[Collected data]
########

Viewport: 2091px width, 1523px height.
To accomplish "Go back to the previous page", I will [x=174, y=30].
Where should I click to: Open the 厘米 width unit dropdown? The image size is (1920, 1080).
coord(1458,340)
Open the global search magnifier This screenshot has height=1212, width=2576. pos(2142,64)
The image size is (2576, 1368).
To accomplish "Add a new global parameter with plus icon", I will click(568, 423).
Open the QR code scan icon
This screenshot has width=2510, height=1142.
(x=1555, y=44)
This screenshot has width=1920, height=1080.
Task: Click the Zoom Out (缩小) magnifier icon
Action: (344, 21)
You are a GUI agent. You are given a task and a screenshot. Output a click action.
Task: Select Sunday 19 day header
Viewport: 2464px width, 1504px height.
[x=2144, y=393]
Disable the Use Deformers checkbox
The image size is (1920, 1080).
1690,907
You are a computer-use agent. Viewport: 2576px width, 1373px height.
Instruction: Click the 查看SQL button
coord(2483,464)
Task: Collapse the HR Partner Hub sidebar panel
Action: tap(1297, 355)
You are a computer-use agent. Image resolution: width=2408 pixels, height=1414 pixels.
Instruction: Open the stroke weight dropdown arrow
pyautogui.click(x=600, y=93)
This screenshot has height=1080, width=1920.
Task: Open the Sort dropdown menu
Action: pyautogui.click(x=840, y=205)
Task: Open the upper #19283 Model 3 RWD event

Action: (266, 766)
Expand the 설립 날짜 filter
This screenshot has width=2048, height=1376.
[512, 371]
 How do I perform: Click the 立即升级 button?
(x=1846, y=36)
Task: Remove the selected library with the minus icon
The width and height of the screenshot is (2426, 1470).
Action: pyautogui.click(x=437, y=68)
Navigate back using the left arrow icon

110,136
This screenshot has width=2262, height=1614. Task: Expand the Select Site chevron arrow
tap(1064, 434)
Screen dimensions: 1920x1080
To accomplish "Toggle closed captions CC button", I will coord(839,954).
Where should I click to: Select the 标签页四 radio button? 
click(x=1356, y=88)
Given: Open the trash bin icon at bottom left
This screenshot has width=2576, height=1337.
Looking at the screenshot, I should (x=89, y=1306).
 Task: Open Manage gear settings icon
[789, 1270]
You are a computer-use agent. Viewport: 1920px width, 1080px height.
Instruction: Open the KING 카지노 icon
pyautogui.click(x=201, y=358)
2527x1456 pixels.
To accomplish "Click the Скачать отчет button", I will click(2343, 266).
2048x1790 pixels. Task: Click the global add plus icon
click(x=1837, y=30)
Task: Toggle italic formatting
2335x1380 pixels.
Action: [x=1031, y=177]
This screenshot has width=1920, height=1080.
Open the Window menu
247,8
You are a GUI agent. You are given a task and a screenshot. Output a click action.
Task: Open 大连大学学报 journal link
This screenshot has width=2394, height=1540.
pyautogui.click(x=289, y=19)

########

BRIEF:
What you hand back must match the records above exactly.

SOLUTION FOR THIS TASK:
Viewport: 2091px width, 1523px height.
To accomplish "Go back to the previous page", I will [x=174, y=30].
Where should I click to: Open the 厘米 width unit dropdown? The image size is (1920, 1080).
coord(1458,340)
Open the global search magnifier This screenshot has height=1212, width=2576. pos(2142,64)
The image size is (2576, 1368).
To accomplish "Add a new global parameter with plus icon", I will click(568, 423).
Open the QR code scan icon
This screenshot has width=2510, height=1142.
(x=1555, y=44)
This screenshot has width=1920, height=1080.
Task: Click the Zoom Out (缩小) magnifier icon
Action: (344, 21)
You are a GUI agent. You are given a task and a screenshot. Output a click action.
Task: Select Sunday 19 day header
Viewport: 2464px width, 1504px height.
[x=2144, y=393]
Disable the Use Deformers checkbox
The image size is (1920, 1080).
1690,907
You are a computer-use agent. Viewport: 2576px width, 1373px height.
Instruction: Click the 查看SQL button
coord(2483,464)
Task: Collapse the HR Partner Hub sidebar panel
Action: tap(1297, 355)
You are a computer-use agent. Image resolution: width=2408 pixels, height=1414 pixels.
Instruction: Open the stroke weight dropdown arrow
pyautogui.click(x=600, y=93)
This screenshot has height=1080, width=1920.
Task: Open the Sort dropdown menu
Action: pyautogui.click(x=840, y=205)
Task: Open the upper #19283 Model 3 RWD event

Action: (266, 766)
Expand the 설립 날짜 filter
This screenshot has width=2048, height=1376.
[512, 371]
 How do I perform: Click the 立即升级 button?
(x=1846, y=36)
Task: Remove the selected library with the minus icon
The width and height of the screenshot is (2426, 1470).
Action: pyautogui.click(x=437, y=68)
Navigate back using the left arrow icon

110,136
This screenshot has width=2262, height=1614. Task: Expand the Select Site chevron arrow
tap(1064, 434)
Screen dimensions: 1920x1080
To accomplish "Toggle closed captions CC button", I will coord(839,954).
Where should I click to: Select the 标签页四 radio button? 
click(x=1356, y=88)
Given: Open the trash bin icon at bottom left
This screenshot has width=2576, height=1337.
Looking at the screenshot, I should (x=89, y=1306).
 Task: Open Manage gear settings icon
[789, 1270]
You are a computer-use agent. Viewport: 1920px width, 1080px height.
Instruction: Open the KING 카지노 icon
pyautogui.click(x=201, y=358)
2527x1456 pixels.
To accomplish "Click the Скачать отчет button", I will click(2343, 266).
2048x1790 pixels. Task: Click the global add plus icon
click(x=1837, y=30)
Task: Toggle italic formatting
2335x1380 pixels.
Action: [x=1031, y=177]
This screenshot has width=1920, height=1080.
Open the Window menu
247,8
You are a GUI agent. You are given a task and a screenshot. Output a click action.
Task: Open 大连大学学报 journal link
This screenshot has width=2394, height=1540.
pyautogui.click(x=289, y=19)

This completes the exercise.